Analysts at HSBC are looking for 11 percent growth in worldwide demand for luxury goods, boosted by demand in emerging markets. LVMH hopes to increase market share and global sales as it plans to expand in Mexico and Malaysia.
On Thursday, Hermes the maker of Birkin, Kelly handbags and famous silk scarves reported a 17 percent rise in fourth quarter revenue. Hermes also proposed paying an interim dividend of 1 euro per share, for the first time in its history, from its strong cash flows.
And it's not just the overseas-based luxury retailers making headlines. New York City-based iconic Estee Lauder posted strong earnings with a profit up 34 percent as it undertakes a new strategy of few but bigger product launches in tandem with administrative cost cutting measures. The maker of Clinique, MAC, Origins, Smashbox and Bobbi Brown cosmetic lines as it fights to hold onto its consumers in emerging markets as competition heats up.
For second quarter results released Thursday, Estee Lauder reported strong revenue numbers in Asia up 16 percent to $512 million, and revenue in Europe, the Middle East and Africa up 11 percent to $993 million. Estee Lauder's stock is trading up 17 percent for the week.
Elizabeth Arden reports second quarter profit up 61 percent, and boosting its full year view. Elizabeth Arden's financial strength came from its international markets, where sales jumped 12 percent compared to flat growth in North America. Elizabeth Arden's product lines vary from the high-end to the low-end, being sold at retailers from Neiman Marcus and Saks to Target and Wal-Mart. Shares of Elizabeth Arden were up more than 7 percent for the week.
Same store sales for January revealed mixed results for luxury department stores. Saks reported an increase of 4.4 percent, however the street was expecting closer to a 5.3 percent increase. While Nordstrom reported a strong 4.8 percent increase in same store sales for January surpassing the expected 1.4 percent jump.
Most analysts believe there is strength ahead for the luxury market, despite various downward pressures looming. The rising cost of cotton will certainly affect retailers, especially those that sell high cotton-content apparel, and oil and gasoline prices rising inevitably increases shipping costs.
Jan Kniffen of J. Rogers Kniffen believes that luxury will be best positioned to fight the headwinds of inflation. The lower cotton content and more economically-insulated consumer will continue to spend. Even if retailers pass along some of the costs, Kniffen believes the high-end consumer demand will continue to hold. As a result, he favors luxury retailers Saks and Nordstrom over other specialty retailers and department stores for investors.

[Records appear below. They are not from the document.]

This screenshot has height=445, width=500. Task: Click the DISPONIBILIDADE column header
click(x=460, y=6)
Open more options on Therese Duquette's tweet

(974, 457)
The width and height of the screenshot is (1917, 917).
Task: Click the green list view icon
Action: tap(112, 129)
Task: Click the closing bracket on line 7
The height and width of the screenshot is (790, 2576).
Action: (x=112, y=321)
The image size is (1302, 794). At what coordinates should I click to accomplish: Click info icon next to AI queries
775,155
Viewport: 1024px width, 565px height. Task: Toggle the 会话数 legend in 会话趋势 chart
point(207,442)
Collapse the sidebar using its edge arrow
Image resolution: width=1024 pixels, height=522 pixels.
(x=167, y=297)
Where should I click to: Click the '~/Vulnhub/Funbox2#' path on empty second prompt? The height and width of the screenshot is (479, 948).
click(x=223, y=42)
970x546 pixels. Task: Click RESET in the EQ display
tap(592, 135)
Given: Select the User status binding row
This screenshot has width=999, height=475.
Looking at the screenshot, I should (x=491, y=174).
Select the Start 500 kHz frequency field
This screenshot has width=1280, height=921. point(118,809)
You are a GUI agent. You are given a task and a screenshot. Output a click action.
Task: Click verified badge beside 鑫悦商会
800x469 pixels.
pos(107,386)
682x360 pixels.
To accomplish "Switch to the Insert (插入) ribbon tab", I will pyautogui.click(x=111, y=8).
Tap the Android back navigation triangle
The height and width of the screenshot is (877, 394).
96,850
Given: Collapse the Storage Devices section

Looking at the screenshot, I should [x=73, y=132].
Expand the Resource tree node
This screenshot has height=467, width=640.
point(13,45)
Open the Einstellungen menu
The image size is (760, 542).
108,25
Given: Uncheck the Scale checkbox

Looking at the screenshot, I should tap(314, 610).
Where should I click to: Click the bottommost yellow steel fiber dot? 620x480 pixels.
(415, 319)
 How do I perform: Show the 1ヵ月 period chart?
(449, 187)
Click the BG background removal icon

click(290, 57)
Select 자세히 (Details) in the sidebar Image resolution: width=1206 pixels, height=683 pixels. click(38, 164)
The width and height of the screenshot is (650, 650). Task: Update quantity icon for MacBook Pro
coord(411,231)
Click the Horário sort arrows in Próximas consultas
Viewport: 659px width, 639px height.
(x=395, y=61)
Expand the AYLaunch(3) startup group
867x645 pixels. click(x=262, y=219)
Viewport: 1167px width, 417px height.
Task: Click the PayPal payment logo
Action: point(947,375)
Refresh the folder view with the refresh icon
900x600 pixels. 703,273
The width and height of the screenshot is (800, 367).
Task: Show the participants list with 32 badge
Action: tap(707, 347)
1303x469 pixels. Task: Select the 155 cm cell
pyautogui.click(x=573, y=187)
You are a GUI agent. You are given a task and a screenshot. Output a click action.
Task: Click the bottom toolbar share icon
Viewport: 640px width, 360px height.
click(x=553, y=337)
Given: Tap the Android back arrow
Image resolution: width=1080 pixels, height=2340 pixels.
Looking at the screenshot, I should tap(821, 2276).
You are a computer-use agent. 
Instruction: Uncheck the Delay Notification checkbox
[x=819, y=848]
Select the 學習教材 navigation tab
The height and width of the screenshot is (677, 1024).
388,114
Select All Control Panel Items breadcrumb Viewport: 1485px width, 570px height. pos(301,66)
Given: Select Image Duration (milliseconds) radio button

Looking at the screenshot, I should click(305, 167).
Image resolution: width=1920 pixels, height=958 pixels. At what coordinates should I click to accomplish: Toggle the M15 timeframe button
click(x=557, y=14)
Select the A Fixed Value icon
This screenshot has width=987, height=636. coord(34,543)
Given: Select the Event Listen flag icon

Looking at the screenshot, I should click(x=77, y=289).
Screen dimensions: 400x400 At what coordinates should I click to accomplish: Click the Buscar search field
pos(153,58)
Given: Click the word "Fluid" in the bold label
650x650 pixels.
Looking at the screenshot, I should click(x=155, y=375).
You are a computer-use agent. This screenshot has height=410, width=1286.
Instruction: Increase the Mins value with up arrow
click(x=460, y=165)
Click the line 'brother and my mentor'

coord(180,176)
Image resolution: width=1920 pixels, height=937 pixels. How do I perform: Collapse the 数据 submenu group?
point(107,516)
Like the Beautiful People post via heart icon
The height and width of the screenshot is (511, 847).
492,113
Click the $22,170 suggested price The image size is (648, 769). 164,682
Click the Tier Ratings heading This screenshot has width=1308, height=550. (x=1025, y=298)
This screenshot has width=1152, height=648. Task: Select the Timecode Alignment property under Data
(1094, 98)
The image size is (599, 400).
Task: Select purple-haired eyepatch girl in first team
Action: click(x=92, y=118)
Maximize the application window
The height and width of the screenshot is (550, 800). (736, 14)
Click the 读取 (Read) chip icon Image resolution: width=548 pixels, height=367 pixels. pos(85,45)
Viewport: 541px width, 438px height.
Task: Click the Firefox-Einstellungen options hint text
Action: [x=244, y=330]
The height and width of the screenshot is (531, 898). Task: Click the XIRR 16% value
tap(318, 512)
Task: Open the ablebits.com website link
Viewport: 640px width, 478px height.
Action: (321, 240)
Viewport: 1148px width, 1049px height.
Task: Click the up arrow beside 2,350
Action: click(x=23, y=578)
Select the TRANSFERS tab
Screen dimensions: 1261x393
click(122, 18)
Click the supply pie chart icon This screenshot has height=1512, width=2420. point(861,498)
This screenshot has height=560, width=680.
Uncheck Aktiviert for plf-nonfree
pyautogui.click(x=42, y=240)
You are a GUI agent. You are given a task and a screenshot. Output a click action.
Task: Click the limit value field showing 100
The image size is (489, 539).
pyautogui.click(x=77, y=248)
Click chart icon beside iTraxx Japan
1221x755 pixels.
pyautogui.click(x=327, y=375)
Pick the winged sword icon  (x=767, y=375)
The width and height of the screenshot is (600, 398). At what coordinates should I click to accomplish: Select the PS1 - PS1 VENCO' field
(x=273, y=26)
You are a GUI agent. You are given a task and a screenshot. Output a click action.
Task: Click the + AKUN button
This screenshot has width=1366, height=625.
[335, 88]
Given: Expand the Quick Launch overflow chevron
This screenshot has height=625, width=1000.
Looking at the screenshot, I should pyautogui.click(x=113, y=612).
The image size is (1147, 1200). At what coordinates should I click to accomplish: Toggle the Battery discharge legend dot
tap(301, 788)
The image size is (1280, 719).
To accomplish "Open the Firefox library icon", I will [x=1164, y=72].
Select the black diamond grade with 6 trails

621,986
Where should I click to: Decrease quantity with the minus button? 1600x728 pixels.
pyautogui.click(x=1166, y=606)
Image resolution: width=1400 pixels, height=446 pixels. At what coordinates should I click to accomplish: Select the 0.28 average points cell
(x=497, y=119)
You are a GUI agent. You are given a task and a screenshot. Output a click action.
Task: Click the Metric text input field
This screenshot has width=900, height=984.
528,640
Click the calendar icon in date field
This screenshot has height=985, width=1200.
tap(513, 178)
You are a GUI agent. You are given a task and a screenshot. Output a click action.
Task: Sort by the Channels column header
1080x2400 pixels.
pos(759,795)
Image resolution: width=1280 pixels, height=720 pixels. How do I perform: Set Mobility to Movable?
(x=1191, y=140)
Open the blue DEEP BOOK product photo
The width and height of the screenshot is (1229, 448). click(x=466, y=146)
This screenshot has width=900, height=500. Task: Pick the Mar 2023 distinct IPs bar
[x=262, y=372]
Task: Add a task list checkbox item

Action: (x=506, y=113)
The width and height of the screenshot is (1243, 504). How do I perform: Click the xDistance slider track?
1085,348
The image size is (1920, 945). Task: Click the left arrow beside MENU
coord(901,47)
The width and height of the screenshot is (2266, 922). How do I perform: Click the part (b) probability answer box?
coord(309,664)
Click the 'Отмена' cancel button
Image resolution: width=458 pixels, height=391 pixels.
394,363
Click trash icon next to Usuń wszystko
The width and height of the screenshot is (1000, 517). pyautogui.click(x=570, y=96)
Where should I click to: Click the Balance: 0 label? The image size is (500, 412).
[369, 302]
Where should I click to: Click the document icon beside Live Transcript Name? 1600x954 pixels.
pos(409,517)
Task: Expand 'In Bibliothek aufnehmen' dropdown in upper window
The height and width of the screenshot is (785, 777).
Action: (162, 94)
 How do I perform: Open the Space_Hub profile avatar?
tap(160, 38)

David Abella of Rochdale, believes the consumer was back in 2010 for the holiday season particularly true for the higher end consumer and luxury retailers. "As the improvement gradually moves to the mid-income level, and given some improvement in the employment rate, the aspirational shopper should start to increase their purchases," he says.
However Abella acknowledges some of the aspirational demand is priced into luxury stocks like Tiffany and Coach, making them bit pricey, though Rochdale still likes and owns both. Overall, Abella says "while the stocks have paused a bit since Black Friday, we believe that they should do well as the economy continues to improve and even pick up momentum through the year."